* **Directive**
Reproduce the records verbatim, starting from the first line and ending after the line that contains "Aktiv werden! (965, 113)".

* **Records to use**

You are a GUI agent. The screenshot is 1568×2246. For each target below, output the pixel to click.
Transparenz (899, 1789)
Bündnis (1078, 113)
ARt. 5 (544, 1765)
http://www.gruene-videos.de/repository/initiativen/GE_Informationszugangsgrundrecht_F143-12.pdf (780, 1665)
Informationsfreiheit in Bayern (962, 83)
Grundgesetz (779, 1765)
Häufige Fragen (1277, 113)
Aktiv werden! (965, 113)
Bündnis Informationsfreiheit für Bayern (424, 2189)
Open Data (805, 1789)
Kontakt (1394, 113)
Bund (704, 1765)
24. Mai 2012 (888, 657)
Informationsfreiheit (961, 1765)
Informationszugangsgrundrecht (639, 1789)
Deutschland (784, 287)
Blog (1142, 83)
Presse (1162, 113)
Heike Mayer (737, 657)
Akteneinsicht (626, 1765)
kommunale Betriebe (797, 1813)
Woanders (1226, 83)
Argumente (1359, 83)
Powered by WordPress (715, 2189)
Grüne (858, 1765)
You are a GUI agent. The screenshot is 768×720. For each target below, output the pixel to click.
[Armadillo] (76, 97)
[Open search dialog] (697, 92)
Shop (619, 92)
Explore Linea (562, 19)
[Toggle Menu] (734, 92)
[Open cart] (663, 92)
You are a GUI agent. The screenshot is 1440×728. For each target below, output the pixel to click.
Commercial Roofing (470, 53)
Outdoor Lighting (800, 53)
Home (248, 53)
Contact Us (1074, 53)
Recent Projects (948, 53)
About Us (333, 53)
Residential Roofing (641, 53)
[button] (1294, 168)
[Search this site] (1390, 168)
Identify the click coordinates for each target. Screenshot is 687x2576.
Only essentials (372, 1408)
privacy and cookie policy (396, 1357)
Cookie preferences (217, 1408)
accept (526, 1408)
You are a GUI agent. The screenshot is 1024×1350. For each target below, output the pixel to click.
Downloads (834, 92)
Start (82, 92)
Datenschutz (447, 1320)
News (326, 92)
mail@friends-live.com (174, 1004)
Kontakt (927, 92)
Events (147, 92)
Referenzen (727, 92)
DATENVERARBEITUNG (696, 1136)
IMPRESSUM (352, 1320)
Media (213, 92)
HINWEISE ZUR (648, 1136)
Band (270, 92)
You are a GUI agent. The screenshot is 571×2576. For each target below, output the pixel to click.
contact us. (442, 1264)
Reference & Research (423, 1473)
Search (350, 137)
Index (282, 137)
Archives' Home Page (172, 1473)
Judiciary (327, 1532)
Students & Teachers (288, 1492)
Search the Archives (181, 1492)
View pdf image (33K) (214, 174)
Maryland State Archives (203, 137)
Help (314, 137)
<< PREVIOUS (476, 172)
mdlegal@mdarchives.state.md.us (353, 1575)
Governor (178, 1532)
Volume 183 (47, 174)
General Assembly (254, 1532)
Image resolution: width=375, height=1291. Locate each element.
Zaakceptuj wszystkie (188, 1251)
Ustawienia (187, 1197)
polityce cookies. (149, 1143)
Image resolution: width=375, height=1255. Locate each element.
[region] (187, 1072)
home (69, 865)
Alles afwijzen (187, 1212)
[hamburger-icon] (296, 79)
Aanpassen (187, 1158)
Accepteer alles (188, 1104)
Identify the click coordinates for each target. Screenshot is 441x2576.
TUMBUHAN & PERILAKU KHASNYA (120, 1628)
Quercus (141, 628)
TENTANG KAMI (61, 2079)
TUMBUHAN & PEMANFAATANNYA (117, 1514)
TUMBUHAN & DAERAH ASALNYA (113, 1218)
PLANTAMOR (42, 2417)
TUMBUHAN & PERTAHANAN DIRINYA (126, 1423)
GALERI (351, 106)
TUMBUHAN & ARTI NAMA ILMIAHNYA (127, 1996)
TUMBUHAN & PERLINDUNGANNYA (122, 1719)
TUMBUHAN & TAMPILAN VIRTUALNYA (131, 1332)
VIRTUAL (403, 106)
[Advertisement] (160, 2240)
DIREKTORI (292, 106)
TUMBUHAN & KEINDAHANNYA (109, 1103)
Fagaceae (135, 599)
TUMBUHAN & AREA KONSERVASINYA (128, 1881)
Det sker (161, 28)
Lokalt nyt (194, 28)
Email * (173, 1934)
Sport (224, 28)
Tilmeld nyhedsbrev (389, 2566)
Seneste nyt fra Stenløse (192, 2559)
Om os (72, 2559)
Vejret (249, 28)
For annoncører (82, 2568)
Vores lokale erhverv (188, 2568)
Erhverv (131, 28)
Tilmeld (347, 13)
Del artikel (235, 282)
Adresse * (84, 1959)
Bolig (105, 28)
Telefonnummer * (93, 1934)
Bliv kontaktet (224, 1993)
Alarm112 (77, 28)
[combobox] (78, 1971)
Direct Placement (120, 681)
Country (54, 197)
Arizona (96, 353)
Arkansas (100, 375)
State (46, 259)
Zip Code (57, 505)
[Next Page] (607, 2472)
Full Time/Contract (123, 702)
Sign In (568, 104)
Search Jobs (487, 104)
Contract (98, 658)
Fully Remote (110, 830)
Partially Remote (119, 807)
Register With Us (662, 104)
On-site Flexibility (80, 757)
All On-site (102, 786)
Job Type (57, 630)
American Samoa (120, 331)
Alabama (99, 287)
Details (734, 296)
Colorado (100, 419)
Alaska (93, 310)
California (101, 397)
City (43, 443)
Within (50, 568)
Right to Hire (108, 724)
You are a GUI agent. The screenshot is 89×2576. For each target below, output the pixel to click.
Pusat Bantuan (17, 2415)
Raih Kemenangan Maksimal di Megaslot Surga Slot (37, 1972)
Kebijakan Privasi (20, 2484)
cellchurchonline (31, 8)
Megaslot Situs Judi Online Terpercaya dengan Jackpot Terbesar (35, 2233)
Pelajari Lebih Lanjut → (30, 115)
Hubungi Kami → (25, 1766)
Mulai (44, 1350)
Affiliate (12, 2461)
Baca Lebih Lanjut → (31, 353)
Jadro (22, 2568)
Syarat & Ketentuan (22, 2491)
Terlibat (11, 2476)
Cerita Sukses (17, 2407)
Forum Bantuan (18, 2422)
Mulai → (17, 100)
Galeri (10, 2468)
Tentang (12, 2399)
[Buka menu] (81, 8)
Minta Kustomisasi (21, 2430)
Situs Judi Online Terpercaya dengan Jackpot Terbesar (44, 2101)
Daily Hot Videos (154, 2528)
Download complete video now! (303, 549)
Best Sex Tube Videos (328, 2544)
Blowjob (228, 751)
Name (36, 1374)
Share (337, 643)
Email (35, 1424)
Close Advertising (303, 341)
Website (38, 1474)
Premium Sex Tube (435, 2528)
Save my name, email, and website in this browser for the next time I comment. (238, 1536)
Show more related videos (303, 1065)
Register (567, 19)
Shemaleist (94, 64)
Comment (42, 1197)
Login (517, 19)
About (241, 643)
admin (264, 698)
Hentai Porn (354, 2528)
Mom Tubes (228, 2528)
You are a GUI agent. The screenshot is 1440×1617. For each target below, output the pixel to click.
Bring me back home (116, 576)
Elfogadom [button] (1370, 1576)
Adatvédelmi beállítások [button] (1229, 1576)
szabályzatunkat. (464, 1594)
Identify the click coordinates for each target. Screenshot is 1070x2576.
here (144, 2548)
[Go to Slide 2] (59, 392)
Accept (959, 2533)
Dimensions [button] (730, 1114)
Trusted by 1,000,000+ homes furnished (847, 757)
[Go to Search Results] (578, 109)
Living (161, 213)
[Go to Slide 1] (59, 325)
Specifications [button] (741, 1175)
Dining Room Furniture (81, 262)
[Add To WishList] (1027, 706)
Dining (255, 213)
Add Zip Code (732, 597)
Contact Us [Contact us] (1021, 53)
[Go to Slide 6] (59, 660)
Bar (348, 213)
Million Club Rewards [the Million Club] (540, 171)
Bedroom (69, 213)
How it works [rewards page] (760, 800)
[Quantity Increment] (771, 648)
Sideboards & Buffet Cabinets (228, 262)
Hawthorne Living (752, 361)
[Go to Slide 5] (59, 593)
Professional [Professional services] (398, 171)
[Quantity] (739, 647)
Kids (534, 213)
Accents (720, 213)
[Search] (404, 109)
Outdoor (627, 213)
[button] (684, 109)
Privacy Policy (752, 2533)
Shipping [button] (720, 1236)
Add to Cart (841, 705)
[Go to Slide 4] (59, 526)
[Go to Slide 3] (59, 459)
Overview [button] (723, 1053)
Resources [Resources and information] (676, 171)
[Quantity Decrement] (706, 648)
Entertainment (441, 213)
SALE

* **Written answer**
You are a GUI agent. The screenshot is 1568×2246. For each target below, output the pixel to click.
Transparenz (899, 1789)
Bündnis (1078, 113)
ARt. 5 (544, 1765)
http://www.gruene-videos.de/repository/initiativen/GE_Informationszugangsgrundrecht_F143-12.pdf (780, 1665)
Informationsfreiheit in Bayern (962, 83)
Grundgesetz (779, 1765)
Häufige Fragen (1277, 113)
Aktiv werden! (965, 113)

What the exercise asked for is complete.